Sec. 1. Inheritance tax laws. Sec. 2. Fiscal importance of inheritance taxes.
Sec. 3. Income taxes; general nature. Sec.4. Income taxation by the states.
Sec. 5. History of federal income taxation. Sec. 6. Events leading up to the
law of 1913. Sec. 7. Main features of the law. Sec. 8. Exemptions and
stoppage at source. Sec. 9. The graduation principle. Sec. 10. A system of

Sec. 1. #Inheritance tax laws.# There remain to be considered at least
two important forms of taxation that are essentially _personal_ in
their unit of assessment, in contrast with the foregoing which are (or
should be, if consistent) essentially _impersonal_[1] These are the
inheritance and the income taxes.

Until 1916 little use had been made of inheritance taxation for
federal purposes. In that year, however. Congress passed a law which
was expected to obtain about $20,000,000 a year from inheritances.

Forty-one states in America have inheritance tax laws (in 1915)
which apply generally to property passing either by will or under the
intestate laws of the state. The tax is for state purposes.
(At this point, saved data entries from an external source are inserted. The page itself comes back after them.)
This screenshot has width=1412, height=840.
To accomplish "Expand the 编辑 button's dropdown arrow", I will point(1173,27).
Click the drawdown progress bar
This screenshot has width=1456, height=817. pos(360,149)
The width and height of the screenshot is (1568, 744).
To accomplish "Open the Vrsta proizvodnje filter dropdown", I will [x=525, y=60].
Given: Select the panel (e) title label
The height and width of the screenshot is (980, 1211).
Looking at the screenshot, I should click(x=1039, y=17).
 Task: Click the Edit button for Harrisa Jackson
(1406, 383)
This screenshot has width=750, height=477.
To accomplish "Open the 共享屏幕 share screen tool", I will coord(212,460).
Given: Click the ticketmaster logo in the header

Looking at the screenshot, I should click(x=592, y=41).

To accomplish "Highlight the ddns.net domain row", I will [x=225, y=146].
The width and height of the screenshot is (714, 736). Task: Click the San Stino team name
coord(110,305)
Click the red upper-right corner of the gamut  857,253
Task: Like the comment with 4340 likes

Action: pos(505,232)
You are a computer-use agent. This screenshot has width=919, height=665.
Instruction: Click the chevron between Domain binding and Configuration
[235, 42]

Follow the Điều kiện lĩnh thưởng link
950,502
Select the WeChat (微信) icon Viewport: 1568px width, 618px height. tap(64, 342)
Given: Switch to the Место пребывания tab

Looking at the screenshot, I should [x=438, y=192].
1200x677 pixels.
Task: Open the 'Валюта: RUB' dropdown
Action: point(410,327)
These laws
differ in many ways, but are nearly all alike in certain respects:

(1) In applying to the separate legacies rather than to the estate as
a whole.[2]

(2) In taxing legacies to relatives in the direct line at a lower
rate (or even exempting them entirely) than those to collateral

(3) In exempting legacies below a certain amount.[4]

(4) In having rates progressing with the size of the legacy; (this
feature is less general, but is prominent in most of the later laws).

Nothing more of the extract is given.